Türkiye'de emeklilik sistemine dair çarpıcı veriler dikkat çekiyor. Toplamda aylık ödenen dosya sayısı 16 milyona ulaşırken, 1.8 çalışana bir emekli düşüyor. Ancak sosyal güvenlik sisteminin sürdürülebilirliği için bu oranın ideal seviyede, yani 4 çalışana bir emekli şeklinde olması gerektiği vurgulanıyor. Orta Vadeli Program (OVP) kapsamında, bu sorunun çözümüne yönelik emeklilik sistemi ve maaş hesaplama yöntemlerini de içeren bir dizi düzenlemenin yapılması planlanıyor.
Milyonlarca emekliyi ilgilendiren emeklilik sisteminde köklü değişiklikler gündeme geliyor. Orta Vadeli Program’da (OVP) yer alan düzenlemelerle, mevcut emeklilik sisteminin yerine, daha uzun çalışma sürelerini teşvik eden bir model getirilmesi planlanıyor.
ÇALIŞMA SÜRESİ
Yapılacak düzenleme ile çalışanlar için emeklilikte alacakları aylığı belirleyen parametrelerde de değişiklik öngörülüyor. Buna göre sadece yatırılan Prime Esas Kazanç miktarları değil çalışma gün sayıları da etkili olacak.

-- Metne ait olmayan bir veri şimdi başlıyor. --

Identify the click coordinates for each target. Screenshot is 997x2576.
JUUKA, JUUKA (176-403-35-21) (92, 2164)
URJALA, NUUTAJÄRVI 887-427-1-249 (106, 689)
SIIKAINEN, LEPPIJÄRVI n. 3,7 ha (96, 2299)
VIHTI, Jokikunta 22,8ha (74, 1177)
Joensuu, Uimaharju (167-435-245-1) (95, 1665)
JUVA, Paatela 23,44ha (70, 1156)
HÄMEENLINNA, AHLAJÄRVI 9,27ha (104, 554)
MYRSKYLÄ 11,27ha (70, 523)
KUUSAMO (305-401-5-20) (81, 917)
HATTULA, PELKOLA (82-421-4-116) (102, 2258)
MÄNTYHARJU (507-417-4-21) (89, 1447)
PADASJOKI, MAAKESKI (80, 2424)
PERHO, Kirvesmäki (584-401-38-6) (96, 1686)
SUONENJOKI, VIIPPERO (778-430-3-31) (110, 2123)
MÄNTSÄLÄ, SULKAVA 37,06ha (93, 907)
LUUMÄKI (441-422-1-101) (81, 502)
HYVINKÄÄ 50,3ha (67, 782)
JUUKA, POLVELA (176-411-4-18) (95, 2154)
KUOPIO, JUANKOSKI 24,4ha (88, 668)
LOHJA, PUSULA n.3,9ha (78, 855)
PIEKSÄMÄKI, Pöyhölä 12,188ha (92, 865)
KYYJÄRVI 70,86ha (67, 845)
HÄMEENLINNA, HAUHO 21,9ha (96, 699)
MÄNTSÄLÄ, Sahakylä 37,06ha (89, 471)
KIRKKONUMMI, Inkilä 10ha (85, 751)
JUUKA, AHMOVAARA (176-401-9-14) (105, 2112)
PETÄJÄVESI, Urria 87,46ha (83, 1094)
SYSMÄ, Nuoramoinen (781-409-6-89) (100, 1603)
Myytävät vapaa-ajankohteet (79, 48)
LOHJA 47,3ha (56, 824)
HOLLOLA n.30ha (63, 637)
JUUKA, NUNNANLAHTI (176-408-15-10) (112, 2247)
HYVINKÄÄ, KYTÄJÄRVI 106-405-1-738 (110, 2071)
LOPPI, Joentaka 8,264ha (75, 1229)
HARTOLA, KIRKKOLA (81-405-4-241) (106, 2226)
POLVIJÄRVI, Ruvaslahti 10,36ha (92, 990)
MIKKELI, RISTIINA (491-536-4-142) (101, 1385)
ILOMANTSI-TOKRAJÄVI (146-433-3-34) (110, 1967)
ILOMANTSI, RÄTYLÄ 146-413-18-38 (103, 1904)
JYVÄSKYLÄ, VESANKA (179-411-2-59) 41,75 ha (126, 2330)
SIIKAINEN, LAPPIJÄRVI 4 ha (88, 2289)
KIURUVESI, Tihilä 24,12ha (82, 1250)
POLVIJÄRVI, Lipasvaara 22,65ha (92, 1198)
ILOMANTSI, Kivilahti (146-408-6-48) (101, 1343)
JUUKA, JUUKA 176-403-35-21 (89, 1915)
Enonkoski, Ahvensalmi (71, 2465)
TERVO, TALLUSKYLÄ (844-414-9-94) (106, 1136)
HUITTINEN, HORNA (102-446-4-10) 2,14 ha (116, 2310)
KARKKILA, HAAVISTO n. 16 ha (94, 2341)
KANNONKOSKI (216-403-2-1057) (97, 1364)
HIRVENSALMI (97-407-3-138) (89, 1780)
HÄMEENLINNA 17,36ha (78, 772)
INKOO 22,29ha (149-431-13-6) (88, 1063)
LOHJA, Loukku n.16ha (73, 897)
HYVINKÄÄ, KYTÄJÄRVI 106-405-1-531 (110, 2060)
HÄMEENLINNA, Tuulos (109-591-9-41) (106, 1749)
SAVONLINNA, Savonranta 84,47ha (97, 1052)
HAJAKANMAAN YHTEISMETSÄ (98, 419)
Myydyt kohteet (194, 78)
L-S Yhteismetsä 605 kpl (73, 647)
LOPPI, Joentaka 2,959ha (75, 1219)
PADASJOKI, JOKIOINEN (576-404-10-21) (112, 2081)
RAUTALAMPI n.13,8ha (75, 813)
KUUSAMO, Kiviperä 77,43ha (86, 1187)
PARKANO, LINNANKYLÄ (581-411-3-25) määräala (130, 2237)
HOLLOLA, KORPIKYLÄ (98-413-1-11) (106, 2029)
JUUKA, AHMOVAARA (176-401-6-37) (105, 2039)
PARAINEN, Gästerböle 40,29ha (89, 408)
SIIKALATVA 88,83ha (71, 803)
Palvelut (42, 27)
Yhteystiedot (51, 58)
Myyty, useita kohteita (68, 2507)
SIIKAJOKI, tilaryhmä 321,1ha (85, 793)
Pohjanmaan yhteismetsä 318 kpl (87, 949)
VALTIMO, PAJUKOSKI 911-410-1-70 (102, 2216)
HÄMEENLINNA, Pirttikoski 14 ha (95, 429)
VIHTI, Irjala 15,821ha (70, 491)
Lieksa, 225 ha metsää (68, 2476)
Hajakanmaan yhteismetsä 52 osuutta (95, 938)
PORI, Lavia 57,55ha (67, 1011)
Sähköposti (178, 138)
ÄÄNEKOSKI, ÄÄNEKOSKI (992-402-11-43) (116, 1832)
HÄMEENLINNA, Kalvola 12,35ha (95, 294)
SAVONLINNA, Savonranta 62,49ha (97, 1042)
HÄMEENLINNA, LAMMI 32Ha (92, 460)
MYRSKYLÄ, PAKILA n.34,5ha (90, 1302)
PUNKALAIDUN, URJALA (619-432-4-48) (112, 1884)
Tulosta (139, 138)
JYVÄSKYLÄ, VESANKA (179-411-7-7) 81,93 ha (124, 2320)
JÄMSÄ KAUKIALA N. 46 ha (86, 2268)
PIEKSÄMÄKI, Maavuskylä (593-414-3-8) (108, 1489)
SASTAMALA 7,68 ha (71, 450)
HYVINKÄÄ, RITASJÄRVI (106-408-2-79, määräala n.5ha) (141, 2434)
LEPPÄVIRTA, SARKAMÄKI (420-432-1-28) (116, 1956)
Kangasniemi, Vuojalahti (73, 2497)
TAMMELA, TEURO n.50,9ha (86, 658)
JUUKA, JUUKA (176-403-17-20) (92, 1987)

Böylece emeklilikte daha çok aylık almak isteyenler sistemde daha çok kalmayı tercih edecek. Şu anda karma bir sistem olarak uygulanan aylık bağlama modelinde üç ayrı dönem ele alınıyor.
1999 öncesi, 1999 ile 2008 arası ve 2008 sonrası için ayrı ayrı hesaplamalar yapılıyor.
Maaş hesabında kullanılan parametreler şunlar:
■ Sigortalının çalışırken ödediği primler (SPEK: Sosyal Güvenlik Prime Esas kazanç)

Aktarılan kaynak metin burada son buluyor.